販売については販売戦略に基づいて適切な価格とチャネルで販売できているか、そこで目標原価を実現できるような原価管理改善が進むかという視点でしくみを整えます。
調達と物流に関しては、適切な時期、量、価格、品質を保つしくみを整えることを考えます。

ここでのポイントは、

企画段階で目標原価を定める

という点です。
多くの場合、製造にかかる仕入れや直接労務費などはわかりやすいですが、最終的に発生した原価は、どれだけ売れたかによって変わります。
したがって、いくら売上を上げるか、そのためにどのような売り方をするかまでを考えて、最終的な原価の目標を設定します。
その上で、プロトタイプ(製造業だけでなくサービス業でもできます)を作り、見込みを立てて生産に進みます。

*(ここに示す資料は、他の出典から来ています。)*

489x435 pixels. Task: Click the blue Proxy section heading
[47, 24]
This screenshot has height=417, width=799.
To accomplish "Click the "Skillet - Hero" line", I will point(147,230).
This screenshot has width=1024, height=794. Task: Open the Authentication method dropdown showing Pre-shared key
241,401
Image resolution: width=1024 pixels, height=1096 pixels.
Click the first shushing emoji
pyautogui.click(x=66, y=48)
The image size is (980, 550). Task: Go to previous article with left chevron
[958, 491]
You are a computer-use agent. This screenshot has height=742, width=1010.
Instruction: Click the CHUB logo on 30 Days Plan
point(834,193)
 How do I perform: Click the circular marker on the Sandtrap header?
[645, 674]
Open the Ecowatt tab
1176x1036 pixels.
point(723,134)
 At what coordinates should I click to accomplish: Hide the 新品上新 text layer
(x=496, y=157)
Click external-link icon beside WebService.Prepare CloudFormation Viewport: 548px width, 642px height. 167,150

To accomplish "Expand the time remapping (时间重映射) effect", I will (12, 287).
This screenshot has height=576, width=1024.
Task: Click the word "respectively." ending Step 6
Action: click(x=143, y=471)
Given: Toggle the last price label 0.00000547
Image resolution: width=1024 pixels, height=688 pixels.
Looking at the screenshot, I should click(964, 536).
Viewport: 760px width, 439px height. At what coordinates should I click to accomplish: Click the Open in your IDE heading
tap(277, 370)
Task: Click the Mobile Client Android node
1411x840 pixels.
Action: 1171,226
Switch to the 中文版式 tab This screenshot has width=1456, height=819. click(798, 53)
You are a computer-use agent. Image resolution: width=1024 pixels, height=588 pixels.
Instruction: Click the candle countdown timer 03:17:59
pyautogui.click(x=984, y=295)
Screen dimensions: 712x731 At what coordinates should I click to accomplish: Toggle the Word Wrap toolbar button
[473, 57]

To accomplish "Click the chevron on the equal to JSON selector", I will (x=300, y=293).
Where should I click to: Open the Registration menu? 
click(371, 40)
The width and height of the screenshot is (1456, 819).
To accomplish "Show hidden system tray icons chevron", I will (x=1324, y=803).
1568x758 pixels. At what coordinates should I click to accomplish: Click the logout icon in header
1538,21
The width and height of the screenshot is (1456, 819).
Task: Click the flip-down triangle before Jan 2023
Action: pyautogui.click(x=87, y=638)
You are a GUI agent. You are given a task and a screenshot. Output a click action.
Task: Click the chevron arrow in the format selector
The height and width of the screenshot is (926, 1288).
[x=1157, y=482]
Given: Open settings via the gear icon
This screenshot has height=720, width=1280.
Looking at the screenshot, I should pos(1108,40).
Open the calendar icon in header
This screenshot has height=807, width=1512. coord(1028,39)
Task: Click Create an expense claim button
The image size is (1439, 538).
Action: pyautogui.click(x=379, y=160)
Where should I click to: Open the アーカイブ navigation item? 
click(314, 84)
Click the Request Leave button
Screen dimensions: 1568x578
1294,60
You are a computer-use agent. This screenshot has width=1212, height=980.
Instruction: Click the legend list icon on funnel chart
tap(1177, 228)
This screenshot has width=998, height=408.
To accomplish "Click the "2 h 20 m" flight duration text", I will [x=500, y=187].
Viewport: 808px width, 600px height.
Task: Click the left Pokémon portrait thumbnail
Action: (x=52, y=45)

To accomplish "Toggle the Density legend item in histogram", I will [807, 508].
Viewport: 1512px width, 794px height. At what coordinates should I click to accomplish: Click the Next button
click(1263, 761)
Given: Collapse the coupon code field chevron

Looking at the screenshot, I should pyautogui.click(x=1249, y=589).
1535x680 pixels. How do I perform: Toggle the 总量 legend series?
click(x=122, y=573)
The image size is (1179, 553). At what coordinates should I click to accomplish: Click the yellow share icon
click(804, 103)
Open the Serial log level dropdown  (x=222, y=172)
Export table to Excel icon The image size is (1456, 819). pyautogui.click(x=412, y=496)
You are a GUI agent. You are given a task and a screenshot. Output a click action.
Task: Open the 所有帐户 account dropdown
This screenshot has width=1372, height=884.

この企画部分が十分に強化されると、それを起点としてすべてのプロセスが回るようになります。
その過程で生産管理、在庫管理、原価管理を進めていくわけです。
こういった考え方をValue Engineering(価値工学)といいます。

3. 顧客管理のプロセス

顧客管理のプロセスは、顧客との関係性を構築するプロセスで、大きく

①顧客の選別
②顧客の獲得
③関係の維持
④関係の発展

という四つの段階に分かれます。
①と②は新規顧客の開拓、③と④は既存顧客との関係性強化と考えてよいでしょう。
これらの詳細は 第8回  顧客からファンへ、そして仲間へ・・・それがブランディング で紹介していますので、そちらを参照してください。

4. イノベーションのプロセス

プロセスの視点の最後はイノベーションのプロセスです。
イノベーションとは

経済活動の中で様々な手段や資源を再結合する

こととされています。
これはシュンペーターが著書「経済発展の理論」の中で述べていることですが、この時点ではまだイノベーションという言葉は使っていなかったようです(豆知識)。
イノベーションというと、突飛なアイデアが必要なイメージを持たれるかもしれませんが、必ずしもそうではありません。
例えば、私が普段使っているiPhoneはiPodと携帯電話の再結合でできたものですし、iPodも、携帯可能な小型ハードディスク(今はSSD)、音楽のデジタル化のしくみと配信システム、再生ソフトなど、当時既に存在したものを組み合わせて、そこに「すべての音楽を持ち出す」という新しい意味づけをすることで生まれたものです。
このようなことが起こるために、天才的な人のアイデアではなく、社内のしくみや相互作用(知識や知恵の交換)を進めるのがイノベーションのプロセスです。
これは

①イノベーションの種を見いだす
 ・・マクロ情報や顧客の要求に隠れています
②変えるものを決める
 ・・商品の意味や価値、価値創造のプロセス、価値創造の役割分担を変えることを考えます
③仮説検証
 ・・小さなプロトタイプで仮説検証と修正を繰り返します
④戦略更新
 ・・実現可能性の高いものを戦略に組み込み投資します

という四つの段階からなります。
特に仮説検証をできるだけ高速で繰り返すことができると、より精度の高いものを生み出せる可能性が高まります。

プロセスの視点でクリアすべきことが見つかると、それに適した人や組織を育てることになります。
それが学習と成長の視点です。
この点は次回のお話としましょう。